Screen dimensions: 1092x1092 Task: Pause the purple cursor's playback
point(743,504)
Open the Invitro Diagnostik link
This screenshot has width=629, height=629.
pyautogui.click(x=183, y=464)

════════

Exactly as they appear above, print all the entries.

[Answer for this exercise]
Screen dimensions: 1092x1092 Task: Pause the purple cursor's playback
point(743,504)
Open the Invitro Diagnostik link
This screenshot has width=629, height=629.
pyautogui.click(x=183, y=464)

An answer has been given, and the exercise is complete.